Short problem: The passage below on paradox and social action mentions some people creating alternative systems. List each example of such a system that it gives.

Excerpt:
Circling up with thousands of people at a youth-planned civil society action at COP 21 in Paris. We held hands in a circle to symbolize our unity as youth. Photo Credit: David Tong Photography 

Navigating paradox is one of the essential tasks of our time, and it is one of the key traits of the warrior, as defined by Chogyam Trungpa. Warriorship here does not mean aggressiveness, but a profound opens and vulnerability to life, and the cultivation of fearlessness in facing reality. “The essence of warriorship, or the essence of human bravery, is refusing to give up on anyone or anything” (Trungpa). Warriorship is needed to undertake meaningful social action.  I want to explore several paradoxes I’ve encountered in my personal and academic journey.  The first is the paradox of basic goodness. A core teaching of many contemplative paths is that the universe is fundamentally a good place. A place in balance. Already perfect, with no beginning and no end.  No coming, no going, just pure, unconditioned existence beyond right and wrong. And yet, unprecedented destruction, pain and violence is taking place across the planet. Species are dying. Wars for oil are being fought and children are being killed in their homes by drones, piloted by Americans in Washington, DC. Racism is tearing apart communities across the country. These are realities happening now, today. The pain of the world is immense. Yet I do believe there is a fundamental balance and goodness to creation.  Eido Roshi and Brother David grapple with this paradox,“even though the world is well balanced on one level, on another level we need to rise to the responsibility of keeping it in balance” (Steindl-Rast and Shimano, 257). On the one hand, things are perfect as they are and on the other hand, we are in crisis and must act. I hold these both as true.

Cultivating the ability to hold simultaneous truths and still act is one trait of the activist warrior I aspire to be. Eido Roshi challenges Brother David on an ontological level: why should we act to change things at the relative level, if things are already perfect in an absolute sense?   How much should we worry about the world and be agitated and disturbed by what is happening, if our faith or contemplative practice teaches that the world is basically good? Eido Roshi says, “I really think we are responsible to realize the world is well-balanced from the beginning less beginning to the endless end” (258).  The two resolve their exchange with the understanding that everyone has their own role to play in social change, and that both truths can exist. For some of us, social action may mean deepening a sitting meditation practice and cultivating inner peace. For others, it may mean going into the streets and protesting unjust government decisions. Others may have roles creating alternative systems such as schools that teach peace, inventions for renewable energy sources, and creation of parallel legal structures that support human well-being rather than corporate profit. I find great relief in Roshi’s insistence that the world is already balanced, yet it also troubles me. Perhaps this is the hallmark of a Zen master. We each have a unique role to play in the great changes taking place on planet earth. Some God in the sky is not coming to save us. I do not subscribe to a new-age delusion that the love of the universe will solve all of our problems automatically and that we can just relax and do yoga and ignore the world. Yes, the universe is in balance, but it will be through us, through our actions and deeds and moral commitments, not despite us, that this balance will come to be true. We are the intelligence of the earth and the universe in motion and in action. The truth that all is in balance only becomes known through our actions for social change. In this way, social action is a vital element of spiritual practice.

Items listed in a dataset
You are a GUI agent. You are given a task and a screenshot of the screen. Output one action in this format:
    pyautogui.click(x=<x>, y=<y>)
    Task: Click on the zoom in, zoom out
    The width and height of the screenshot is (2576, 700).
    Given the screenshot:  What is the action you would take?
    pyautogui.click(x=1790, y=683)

Reply:
- Schools that teach peace
- Inventions for renewable energy sources
- Parallel legal structures that support human well-being rather than corporate profit